▶ [THE TASK] Please copy every line of the data below word for word, leaving out the pictures.

▶ [Extracted data entries]

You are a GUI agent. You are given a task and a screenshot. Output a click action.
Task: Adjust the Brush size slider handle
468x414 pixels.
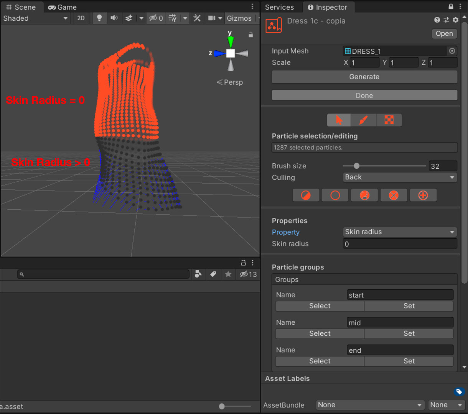[357, 166]
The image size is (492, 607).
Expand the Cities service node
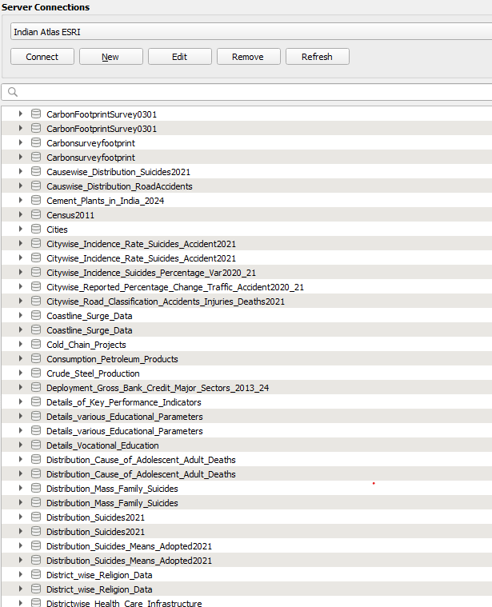click(x=21, y=230)
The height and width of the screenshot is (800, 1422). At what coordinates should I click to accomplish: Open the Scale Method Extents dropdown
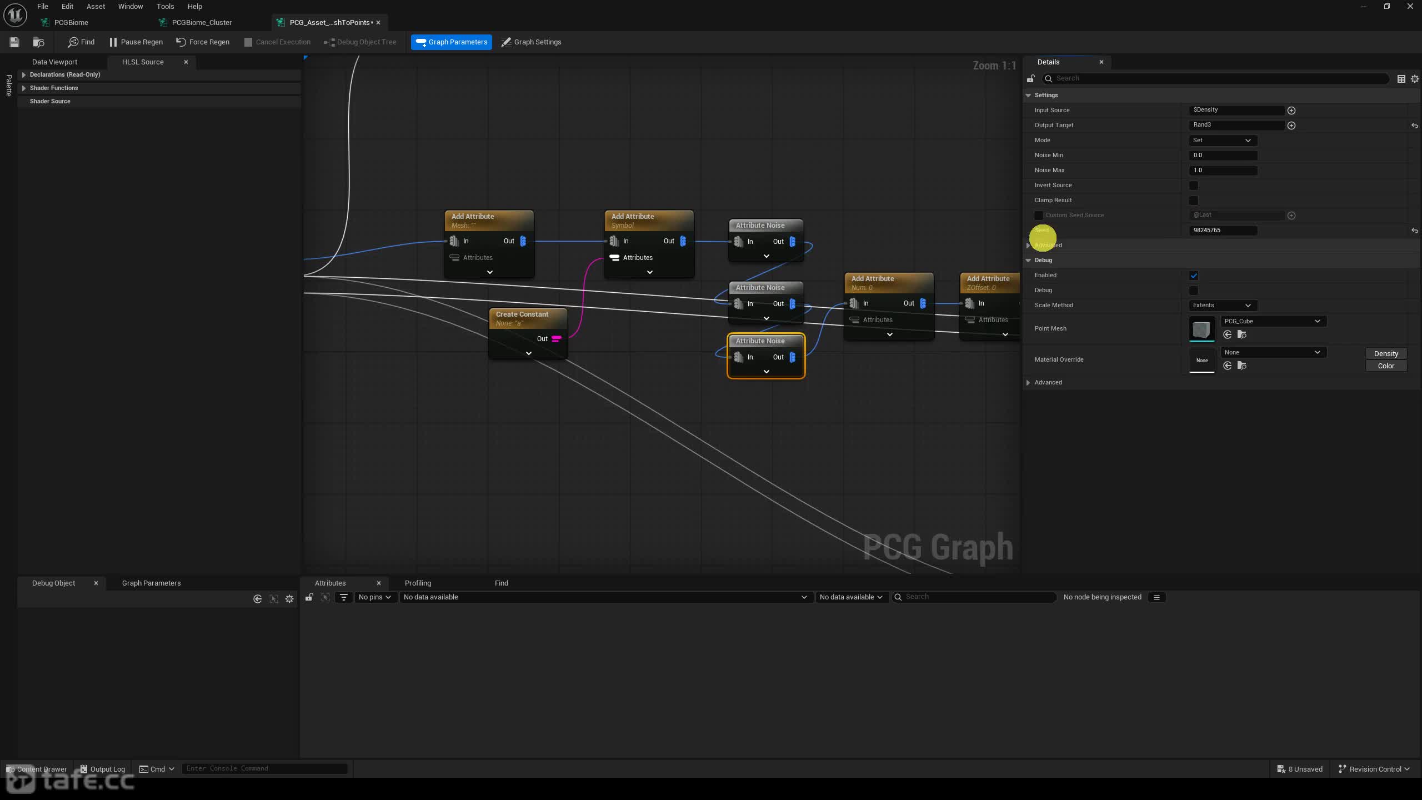point(1223,306)
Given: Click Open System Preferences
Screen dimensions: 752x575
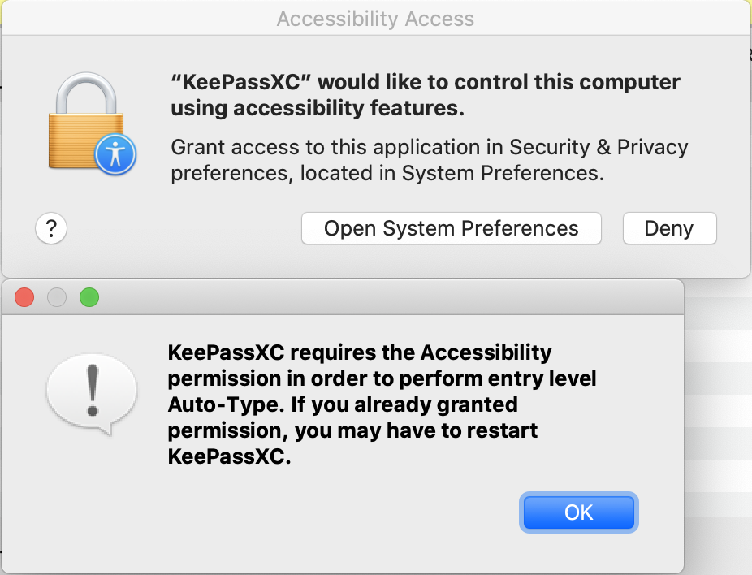Looking at the screenshot, I should tap(451, 228).
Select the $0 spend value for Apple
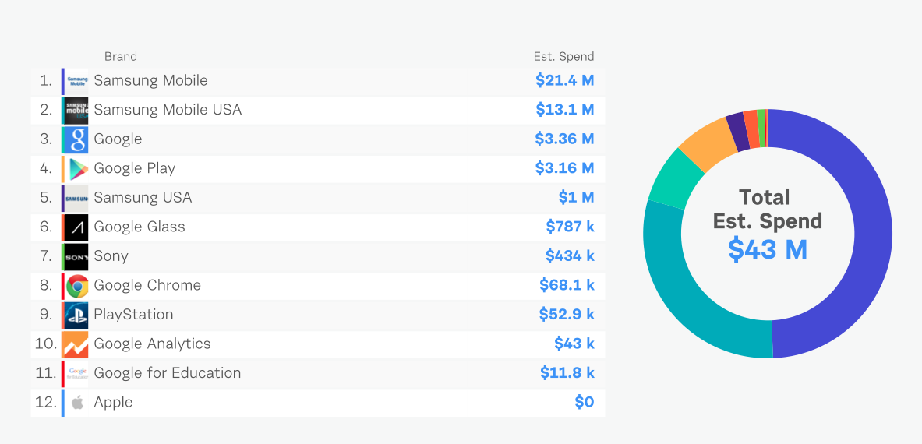Image resolution: width=922 pixels, height=444 pixels. click(x=584, y=402)
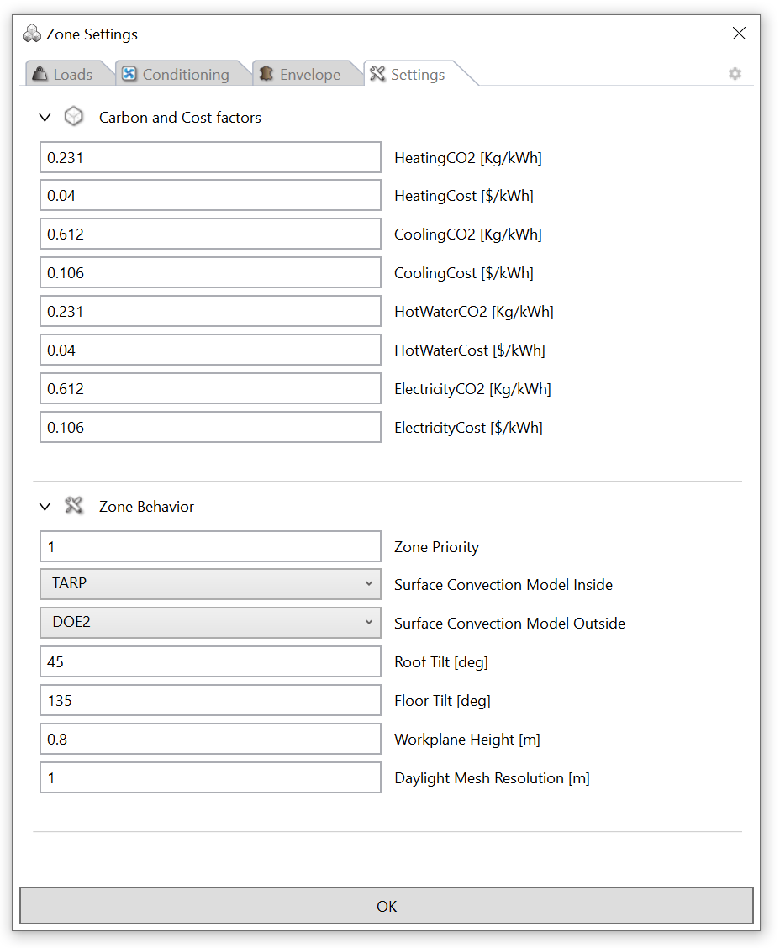780x948 pixels.
Task: Click inside the Zone Priority field
Action: point(209,546)
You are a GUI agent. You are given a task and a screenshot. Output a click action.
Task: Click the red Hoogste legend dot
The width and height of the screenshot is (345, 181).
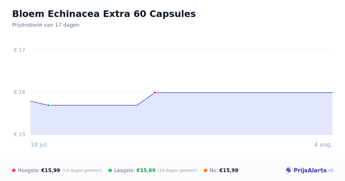(14, 170)
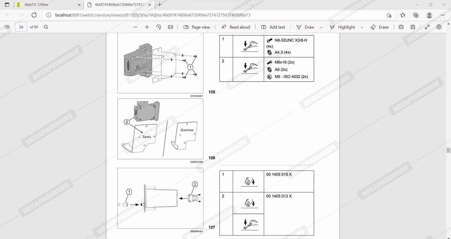Expand the Draw pen options dropdown
Viewport: 451px width, 239px height.
[x=321, y=27]
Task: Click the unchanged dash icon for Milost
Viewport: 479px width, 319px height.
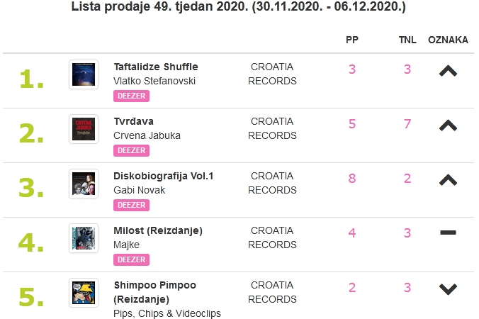Action: (448, 233)
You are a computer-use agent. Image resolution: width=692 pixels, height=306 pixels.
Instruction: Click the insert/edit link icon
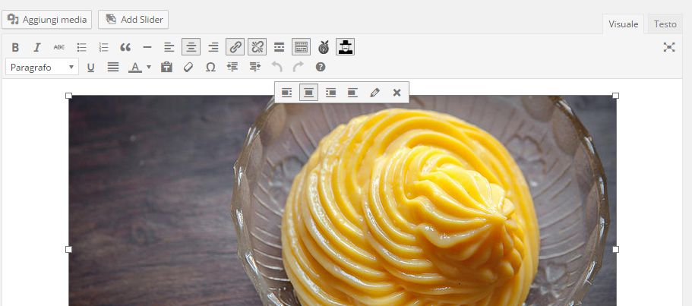coord(235,47)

▶ [REPLY]
You are a GUI agent. You are given a task and a screenshot. Output a click action.
Task: Adjust the Brush size slider handle
468x414 pixels.
[357, 166]
The image size is (492, 607).
Expand the Cities service node
click(x=21, y=230)
The height and width of the screenshot is (800, 1422). At what coordinates should I click to accomplish: Open the Scale Method Extents dropdown
point(1223,306)
Given: Click Open System Preferences
Screen dimensions: 752x575
Looking at the screenshot, I should tap(451, 228).
Select the $0 spend value for Apple
Image resolution: width=922 pixels, height=444 pixels. click(x=584, y=402)
780x948 pixels.
Task: Click inside the Zone Priority field
Action: point(209,546)
You are a GUI agent. You are given a task and a screenshot. Output a click action.
Task: Click the red Hoogste legend dot
The width and height of the screenshot is (345, 181).
(14, 170)
Expand the Draw pen options dropdown
Viewport: 451px width, 239px height.
[x=321, y=27]
Task: Click the unchanged dash icon for Milost
Viewport: 479px width, 319px height.
Action: (448, 233)
You are a computer-use agent. Image resolution: width=692 pixels, height=306 pixels.
Instruction: Click the insert/edit link icon
coord(235,47)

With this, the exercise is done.